Given exercise: Please carry on the Rebol shell-counting post from the point where it ends.

Document:
········

Hi Joel,

I didn't succeed to run your benchmark (not enough memory error occurred),
so I modified it a bit:

Rebol []

file: home/passwords.txt

shells: copy make block! 5
countshell: func [sh [string!] /local shr] [
    either none? shr: find shells sh [
        append shells reduce [sh 1]
    ][
        change shr: next shr 1 + shr/1
    ]
]

t1: now/time

p: open/read/lines/direct file

while [not error? try [line: first p]] [
    countshell any [pick parse/all line ":" 7  "(none)"]
]

foreach [sh n] sort/skip shells 2 [
    n: to-string n
    while [3 > length? n] [insert n " "]
    print [n sh]
]

prin "Time1: " print now/time - t1
close p

The results were:

>> include/mult %smallad.r
Script: "Untitled" (none)
196608 (none)
98304 /bin/bash
16384 /bin/false
16384 /bin/sync
16384 /sbin/halt
16384 /sbin/shutdown
Time1: 0:00:11

Here is my second attempt, which works with the original file:

REBOL []

include %ads.r

file: home/smallad.txt

shells: make-ads
countshell: func [sh [string!] /local shr] [
    associate shells sh 1 + associated/or shells sh [0]
]

p: open/read/lines/direct file
while [not error? try [line: first p]] [
    countshell any [pick parse/all line ":" 7  "(none)"]
]

shells2: sort to block! first shells

foreach sh shells2 [
    n: associated shells sh
    n: to-string n
    while [3 > length? n] [insert n " "]
    print [n sh]
]

close p

The results are:

 12 (none)
  6 /bin/bash
  1 /bin/false
  1 /bin/sync
  1 /sbin/halt
  1 /sbin/shutdown

For the small input file. Problem is, that for the huge file
(%passwords.txt) an error (a GC fault?) occurs. Would anybody have time to
test it?

Regards
    Ladislav

Here is %ads.r:

Hi Rebols,

here is my attempt to satisfy those who don't like objects for ADS
implementation,
those, who would like to have the fast searching capability,
those, who would like to store in Any-type Rebol values and
those who want to use only strings for keys.

Rebol [
    Title: "ADS"
    Name: 'Ads
    File: %Ads.r
    Author: "Ladislav Mecir"

········

Data records:
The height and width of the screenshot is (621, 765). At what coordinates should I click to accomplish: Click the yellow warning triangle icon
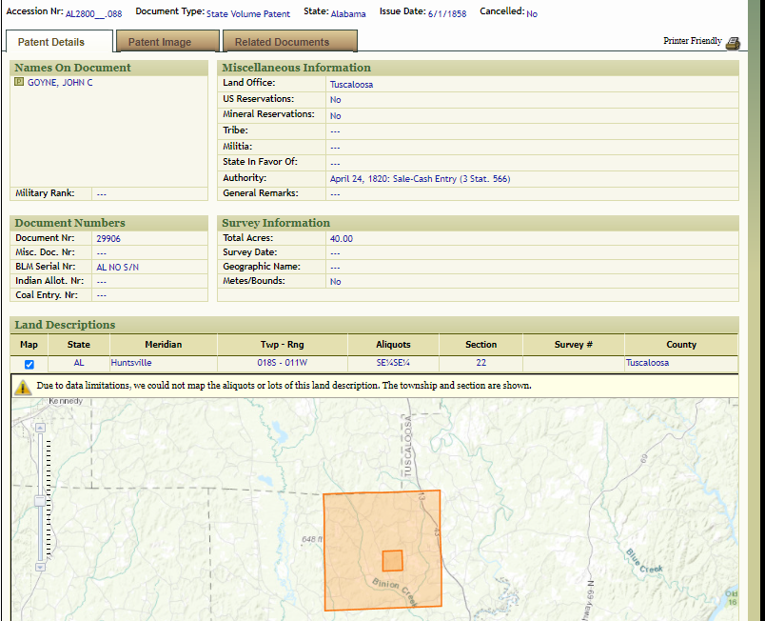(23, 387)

········

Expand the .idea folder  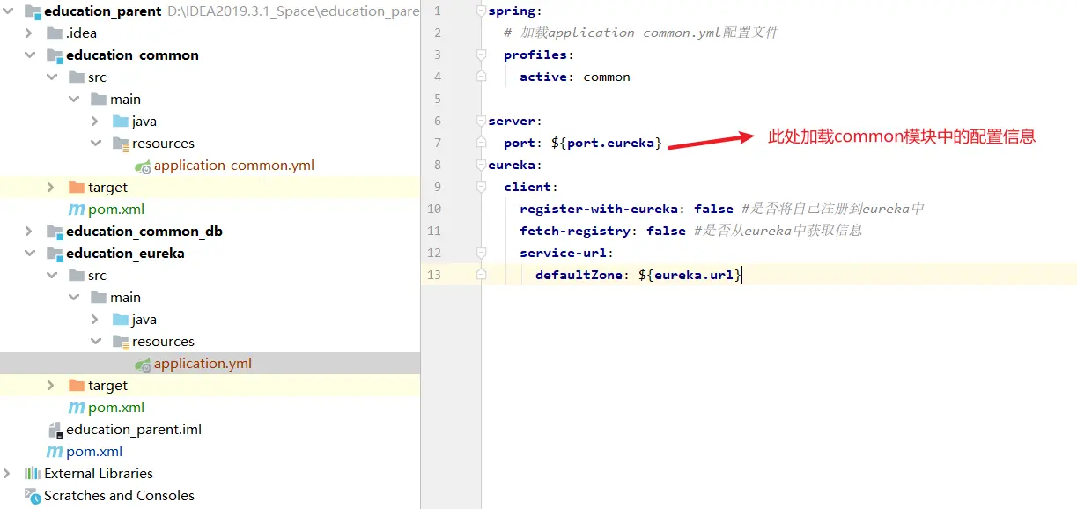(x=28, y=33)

········

Expected answer:
    Email: [EMAIL PROTECTED]
    Date: 19/September/2000
]

make-ads: does [reduce [make hash! 0 make block! 0]]

associate: function [
    ads [block!]
    key [string!]
    value [any-type!]
] [index] [
    either index: find first ads key [
        index: index? index
        change at second ads index head insert/only copy [] get/any 'value
    ] [
        insert tail first ads key
        insert tail second ads get/any 'value
    ]
    ads
]

deassociate: function [
    ads [block!]
    key [string!]
] [index] [
    if index: find first ads key [
        index: index? index
        remove at first ads index
        remove at second ads index
    ]
    ads
]

associated: function [
    ads [block!]
    key [string!]
    /or
    or-block [block!]
] [index] [
    either index: find first ads key [
        return pick second ads index? index
    ] [
        if or [do or-block]
    ]
]

----- Original Message -----
From: <[EMAIL PROTECTED]>
To: <[EMAIL PROTECTED]>
Sent: Monday, September 18, 2000 6:16 AM
Subject: [REBOL] Small admin/report benchmark


> Here's a small benchmark based on a fairly typical kind
> of sysadmin, file processing, or data reduction task.
> The timing results are given after the description of
> the problem and the code I used for timing.
>
> I'm including a sample data file and output so that
> anyone who wants to improve on my code can test his/her
> solution with the same data.
>
>
> Problem:
>
> Read through the colon-delimited file below (a copy of
> an /etc/passwd file, mangled for security purposes),
> and print a report tallying the distinct values in the
> 7th field (in this case, the field that identifies the
> default shell for each userID).  Sort the results by
> the value of the field being tallied, and print the
> results in neat columns.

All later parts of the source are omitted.